Introduction¶

This notebook presents Vanilla RNN applied to synthetic time-series data prediction problem (sine-wave)

Imports¶

import numpy as np
import matplotlib.pyplot as plt
import torch
import torch.nn as nn
import torch.optim as optim

Dataset¶

tsteps = np.linspace(0, 2*np.pi, 101)
sine = np.sin(tsteps)
cosine = np.cos(tsteps)
x_train_raw = sine[:-1]
y_train_raw = sine[1:]
x_valid_raw = cosine[:-1]
y_valid_raw = cosine[1:]

fig, ax = plt.subplots(figsize=[16,4])
ax.plot(x_train_raw, linestyle=' ', marker='.', label='input')
ax.plot(y_train_raw, linestyle=' ', marker='.', label='target')
ax.grid()
plt.show()

Model¶

Define the model

class VanilaRNN(nn.Module):
    def __init__(self, n_hid, nb_layers=2):
        super(VanilaRNN, self).__init__()
        self.rnn = nn.RNN(input_size=1, hidden_size=n_hid,
                          num_layers=nb_layers, batch_first=True, bias=False)
        self.fc = nn.Linear(in_features=n_hid, out_features=1)
        # self.hidden_state = None  # keep hidden state between executions
    
    def forward(self, x, hid):              # shape [n_batch, n_seq, n_in]
        x, hid = self.rnn(x, hid)           # shape [n_batch, n_seq, n_hid]
        x = self.fc(x)                      # dot product over last dim.
        return x, hid                       # shape [n_batch, n_seq, n_out]
    
    def reset_hidden_state(self):
        self.hidden_state = None

Model hyperparameters

nb_layers = 2
n_batch = 1
n_seq = 10
n_in = 1
n_hid = 10
n_out = 1

Reshape data

x_train = torch.tensor(x_train_raw.reshape(n_batch, -1, n_in), dtype=torch.float32)
y_train = torch.tensor(y_train_raw.reshape(n_batch, -1, n_in), dtype=torch.float32)
x_valid = torch.tensor(x_valid_raw.reshape(n_batch, -1, n_in), dtype=torch.float32)
y_valid = torch.tensor(y_valid_raw.reshape(n_batch, -1, n_in), dtype=torch.float32)
x_train.shape

torch.Size([1, 100, 1])

Create model

model = VanilaRNN(n_hid=n_hid, nb_layers=1)
criterion = nn.MSELoss()
optimizer = optim.Adam(model.parameters())
print(model)

VanilaRNN(
  (rnn): RNN(1, 10, bias=False, batch_first=True)
  (fc): Linear(in_features=10, out_features=1, bias=True)
)

Sanity test model

xx = torch.randn([n_batch, n_seq, n_in])
with torch.no_grad():
    out, _ = model(xx, hid=None)
assert out.shape == (n_batch, n_seq, n_out)

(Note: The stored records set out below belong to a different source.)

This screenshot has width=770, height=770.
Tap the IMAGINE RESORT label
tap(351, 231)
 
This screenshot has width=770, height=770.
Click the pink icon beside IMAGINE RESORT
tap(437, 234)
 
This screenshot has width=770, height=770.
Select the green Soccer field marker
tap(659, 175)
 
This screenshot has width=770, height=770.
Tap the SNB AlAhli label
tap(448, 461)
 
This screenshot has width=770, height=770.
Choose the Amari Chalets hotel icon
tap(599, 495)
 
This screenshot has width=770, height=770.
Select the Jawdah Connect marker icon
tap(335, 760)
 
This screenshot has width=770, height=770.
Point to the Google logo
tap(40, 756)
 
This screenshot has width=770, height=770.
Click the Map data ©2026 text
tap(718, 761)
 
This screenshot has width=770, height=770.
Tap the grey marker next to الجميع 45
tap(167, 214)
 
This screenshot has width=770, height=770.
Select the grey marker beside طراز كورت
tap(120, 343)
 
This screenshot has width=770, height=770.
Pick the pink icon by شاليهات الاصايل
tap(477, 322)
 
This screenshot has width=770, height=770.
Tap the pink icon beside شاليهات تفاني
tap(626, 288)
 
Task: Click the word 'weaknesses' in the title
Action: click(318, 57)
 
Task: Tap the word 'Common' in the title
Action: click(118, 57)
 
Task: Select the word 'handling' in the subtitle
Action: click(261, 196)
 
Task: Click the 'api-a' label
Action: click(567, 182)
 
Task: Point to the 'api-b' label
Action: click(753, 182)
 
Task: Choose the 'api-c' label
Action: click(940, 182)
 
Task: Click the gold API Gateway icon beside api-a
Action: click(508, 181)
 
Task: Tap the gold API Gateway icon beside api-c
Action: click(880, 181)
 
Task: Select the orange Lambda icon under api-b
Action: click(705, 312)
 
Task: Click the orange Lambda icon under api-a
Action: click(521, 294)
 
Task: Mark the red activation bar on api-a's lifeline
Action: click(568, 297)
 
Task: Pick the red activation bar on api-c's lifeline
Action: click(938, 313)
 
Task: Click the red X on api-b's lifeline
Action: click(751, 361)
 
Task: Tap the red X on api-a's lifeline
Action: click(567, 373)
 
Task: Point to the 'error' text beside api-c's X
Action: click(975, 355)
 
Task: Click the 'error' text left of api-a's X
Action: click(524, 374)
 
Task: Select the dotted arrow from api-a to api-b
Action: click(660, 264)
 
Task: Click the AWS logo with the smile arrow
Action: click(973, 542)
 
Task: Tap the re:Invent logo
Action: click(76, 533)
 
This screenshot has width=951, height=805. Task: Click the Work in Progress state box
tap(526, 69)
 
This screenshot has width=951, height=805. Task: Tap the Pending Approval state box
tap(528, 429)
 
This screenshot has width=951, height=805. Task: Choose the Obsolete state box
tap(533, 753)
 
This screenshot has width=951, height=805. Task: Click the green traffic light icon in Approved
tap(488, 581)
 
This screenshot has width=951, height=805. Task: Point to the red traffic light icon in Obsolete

Model performance before training

with torch.no_grad():
    output, _ = model(x_train, hid=None)
output_np = output.detach().numpy().flatten()
plt.plot(x_train.numpy().flatten())
plt.plot(output_np);

Train Model¶

Train for 100 epochs

for e in range(100):
    hidden = None  # hidden state will be initialized automatically
    for i in range(0, x_train.shape[1], n_seq):
        
        # Slice out train data
        x = x_train[:,i:i+n_seq]
        y = y_train[:,i:i+n_seq]

        optimizer.zero_grad()

        output, hidden = model(x, hidden)
        hidden = hidden.detach()  # don't accumulate grad

        loss = criterion(output, y)
        loss.backward()
        optimizer.step()

Test model

with torch.no_grad():
    output, _ = model(x_train, hid=None)
output_np = output.detach().numpy().flatten()
plt.plot(x_train.numpy().flatten())
plt.plot(output_np);

Test on cosine

with torch.no_grad():
    output, _ = model(x_valid, hid=None)
output_np = output.detach().numpy().flatten()
plt.plot(x_valid.numpy().flatten())
plt.plot(output_np);